- _Problem requirements_
Reproduce the following entries verbatim, beginning at the line that contains "Task: Expand the Chrome tab search dropdown" and stopping after the line that contains "Action: click(x=1267, y=16)", with both of those lines included. Leave the pictures out of your reproduction.

- _Recorded data_
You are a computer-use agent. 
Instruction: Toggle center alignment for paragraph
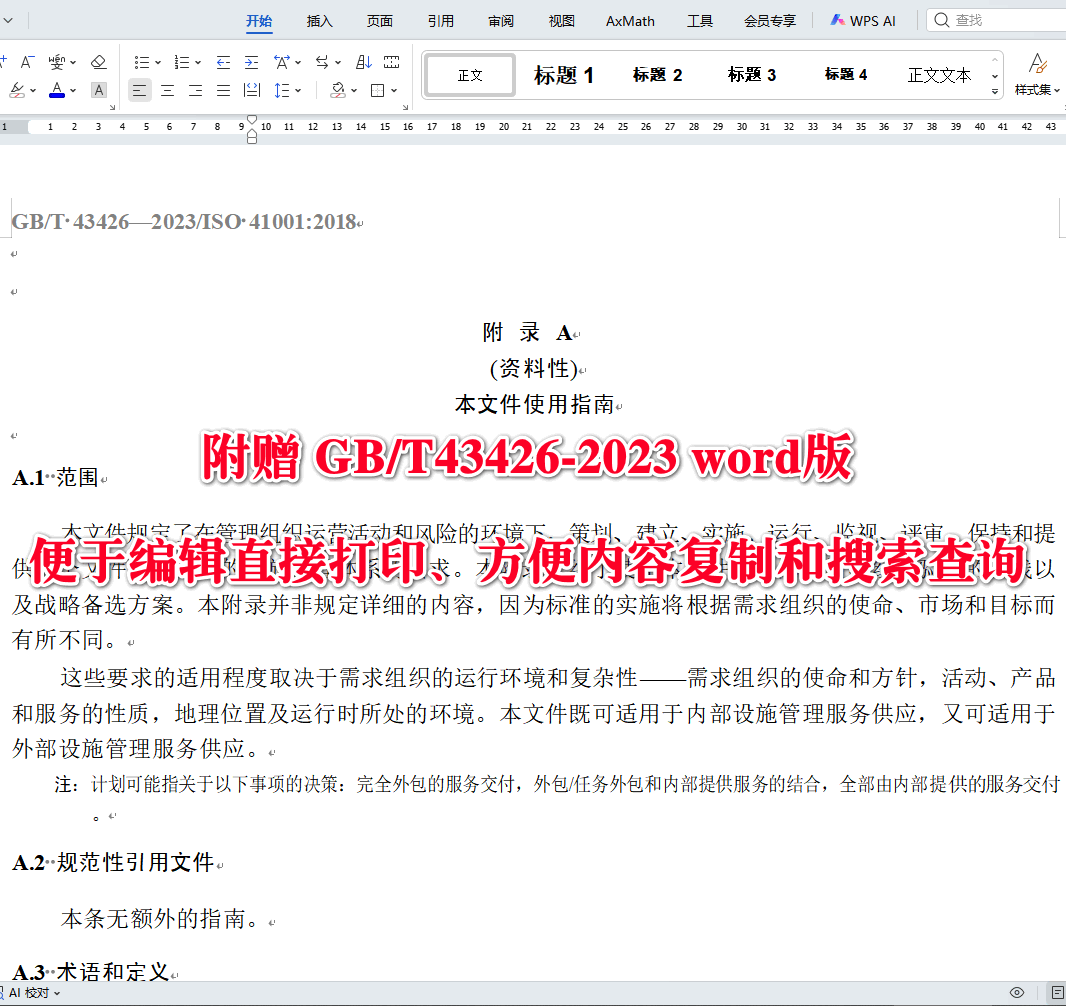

--

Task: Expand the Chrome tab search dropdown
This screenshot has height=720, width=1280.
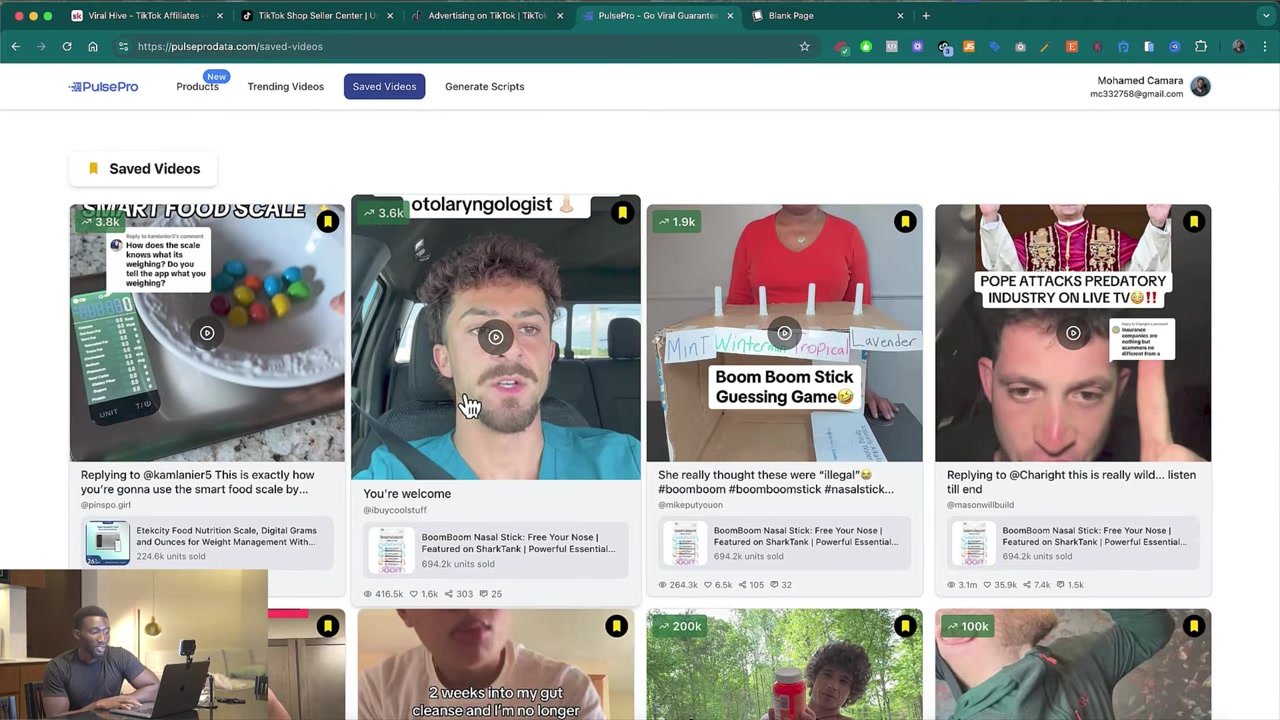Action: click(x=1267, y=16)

- _Solution to the exercise_
Task: Expand the Chrome tab search dropdown
This screenshot has height=720, width=1280.
Action: click(x=1267, y=16)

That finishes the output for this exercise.